Filter Profiles

Describes filter profiles and how they work.

Filter Profiles

The types of sensitive information identified by Philter and how that information is manipulated are controlled through files called filter profiles. A filter profile is a JSON file stored under Philter’s profiles directory which by default is located at /opt/philter/profiles/.

There are sample filter profiles available for immediate use or customization to fit your use-cases.

Each filter profile has a name that is used to tell Philter which filter profile to use when filtering sensitive information from text. The name is passed to Philter’s API along with the text to be filtered when submitting text to Philter. This provides flexibility and allows you to process different types of documents in differing manners with a single instance of Philter.

We recommend using Philter Studio to create and modify filter profiles. Using Philter Studio provides a more user-friendly experience for manipulating the filter profiles than manually as described on this page. Philter Studio is a Microsoft Windows application that provides a graphical interface for creating, modifying, and managing filter profiles.

Structure of a Filter Profile

A filter profile:

  • Must have a name that uniquely identifies it.

  • Must have a list of identifiers that are filters for sensitive information.

    • Each identifier , or filter, can have zero or more filter strategies.
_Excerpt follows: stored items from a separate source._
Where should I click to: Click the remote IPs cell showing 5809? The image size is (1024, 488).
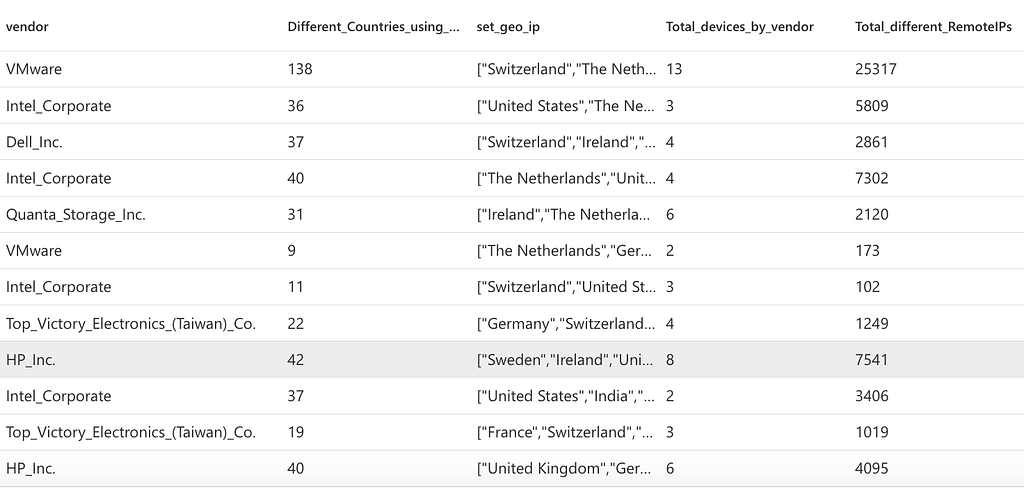point(872,106)
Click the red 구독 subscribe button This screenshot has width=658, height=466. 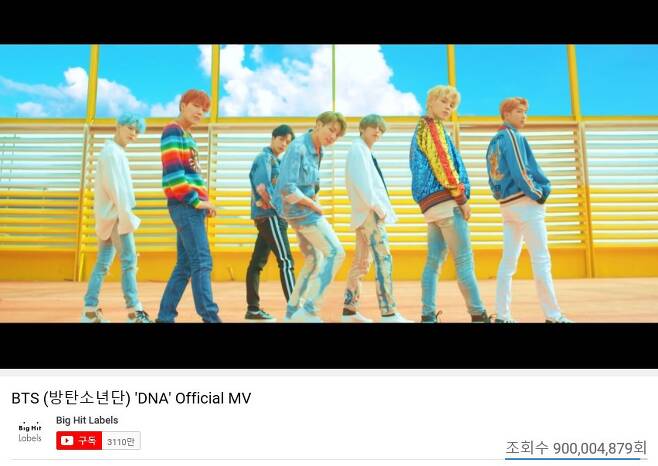tap(79, 440)
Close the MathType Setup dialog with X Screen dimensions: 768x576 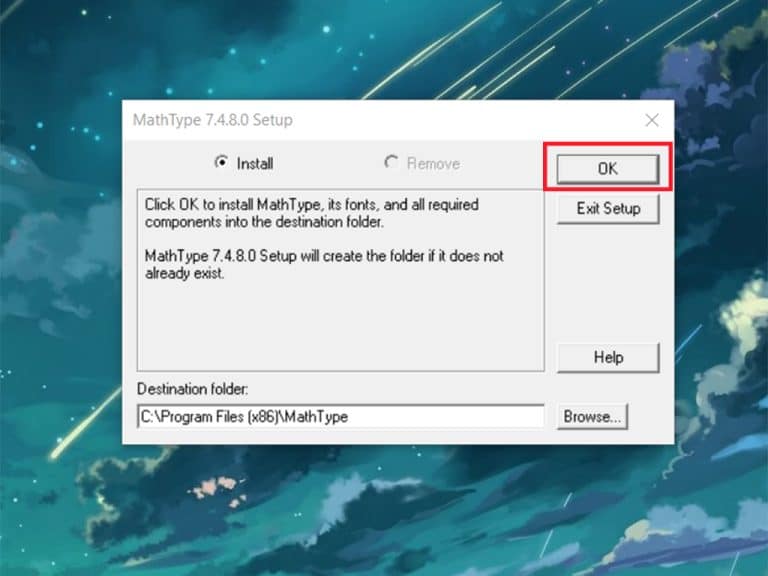tap(651, 120)
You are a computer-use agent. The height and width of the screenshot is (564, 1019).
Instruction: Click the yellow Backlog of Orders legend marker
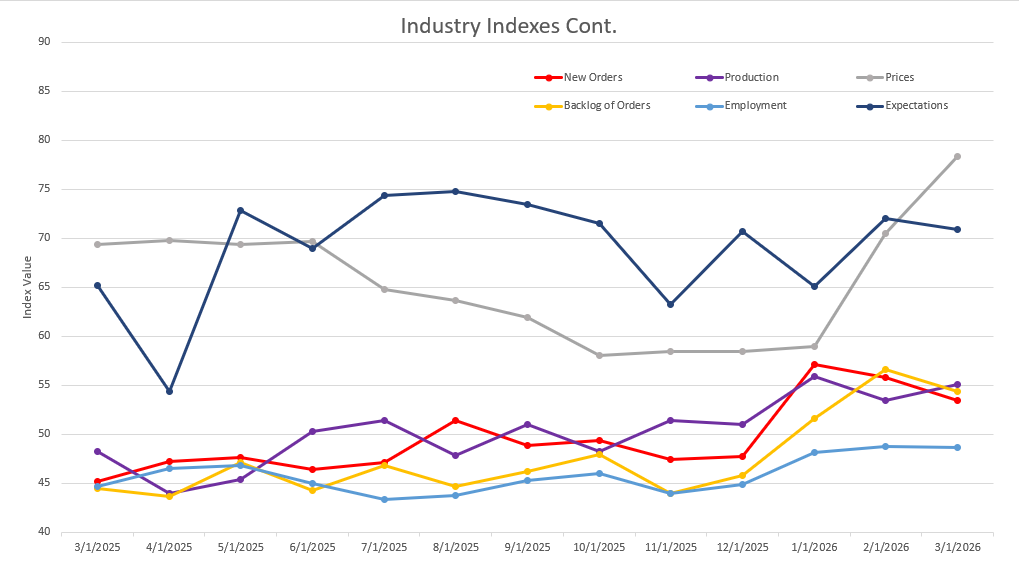coord(548,105)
A filter strategy tells Philter how to manipulate that type of sensitive information when it is identified.

  • Can have an optional list of terms to be ignored.
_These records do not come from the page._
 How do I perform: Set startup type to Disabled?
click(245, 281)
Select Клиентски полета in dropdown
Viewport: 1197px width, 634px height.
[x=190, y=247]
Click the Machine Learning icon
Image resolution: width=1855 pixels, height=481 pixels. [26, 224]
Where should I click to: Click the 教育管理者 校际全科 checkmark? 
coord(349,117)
  • Can have encryption keys to support encryption of sensitive information.

An Example Filter Profile

The following is a sample filter profile. In this sample you can see the types of sensitive information that are enabled and the strategy for manipulating each type when found. This filter profile identifies email addresses and phone numbers.

{
"name": "email-and-phone-numbers",
"identifiers": {
"emailAddress": {
"emailAddressFilterStrategies": [
{
"strategy": "REDACT",
"redactionFormat": "{{{REDACTED-%t}}}"
}
]
},
"phoneNumber": {
"phoneNumberFilterStrategies": [
{
"strategy": "REDACT",
"redactionFormat": "{{{REDACTED-%t}}}"
}
]
}
}
}

When an email address is identified it is replaced with the text {{{REDACTED-email-address}}}. The %t gets replaced by the type of the filter. Likewise, when a phone number is found it is replaced with the text {{{REDACTED-phone-number}}}. You are free to change the redaction formats to whatever fits your use-case. See Filter Strategies for all replacement options.

The name of the filter profile is email-and-phone-numbers. Filter profiles can be named anything you like but their names must be unique from all other filter profiles. As a best practice, the filter profile should be saved as [name].json, e.g. email-and-phone-numbers.json.
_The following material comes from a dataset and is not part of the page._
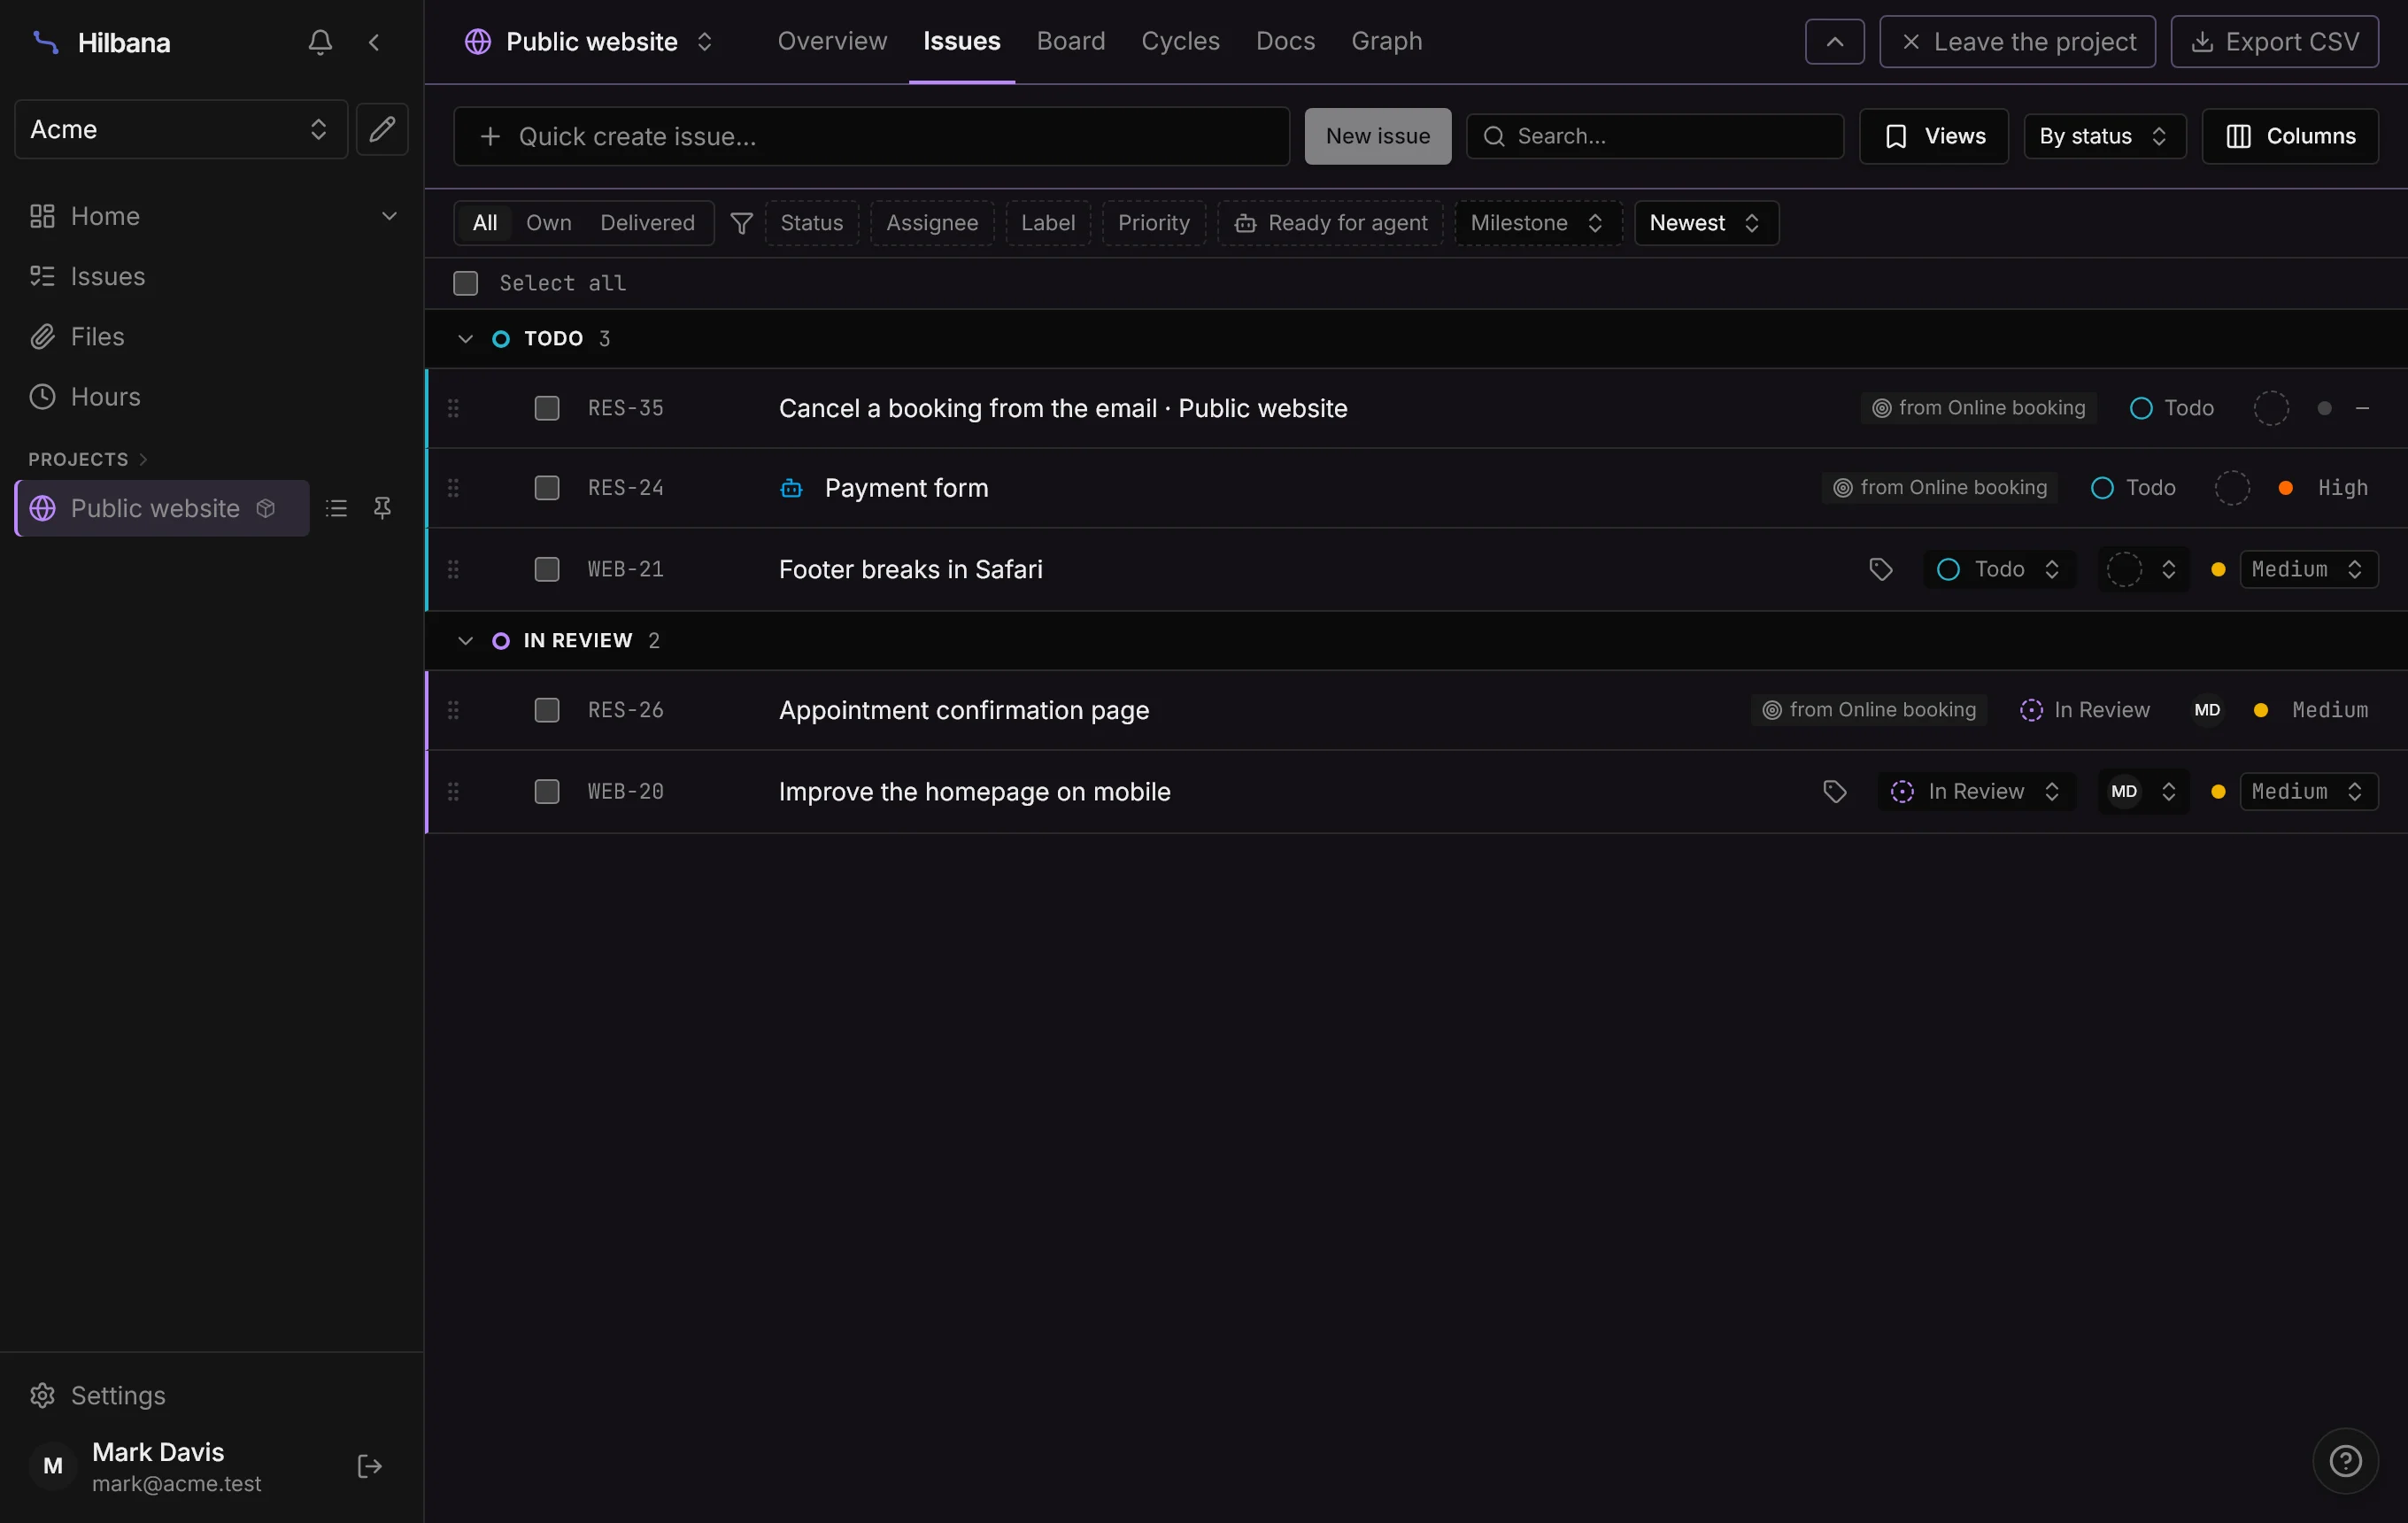
Task: Tick the WEB-20 issue checkbox
Action: point(547,792)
Applying a Filter Profile to Text

To use this filter profile we will save it as /opt/philter/profiles/email-and-phone-numbers.json. We must restart Philter for the new profile to be available for use. To apply the filter profile we will pass the filter profile's name to Philter when making a filter request, as shown in the example request below.

curl -k -X POST "https://localhost:8080/api/filter?c=context&p=email-and-phone-numbers" \
-d @file.txt -H Content-Type "text/plain"

In this command, we have provided the parameter p along with a value that is the name of the filter profile we want to use for this request. If we had multiple filter profiles in Philter we could choose a different filter profile for this request simply by changing the name given to the parameter p. For more details see Philter’s API.

Philter will process the contents of file.txt by applying the filter profile named email-and-phone-numbers. As we saw in the filter profile above, this filter profile redacts email addresses and phone numbers. Philter will return the redacted text in response to the API call.

To manipulate the sensitive information by methods other than redaction, see the Filter Strategies.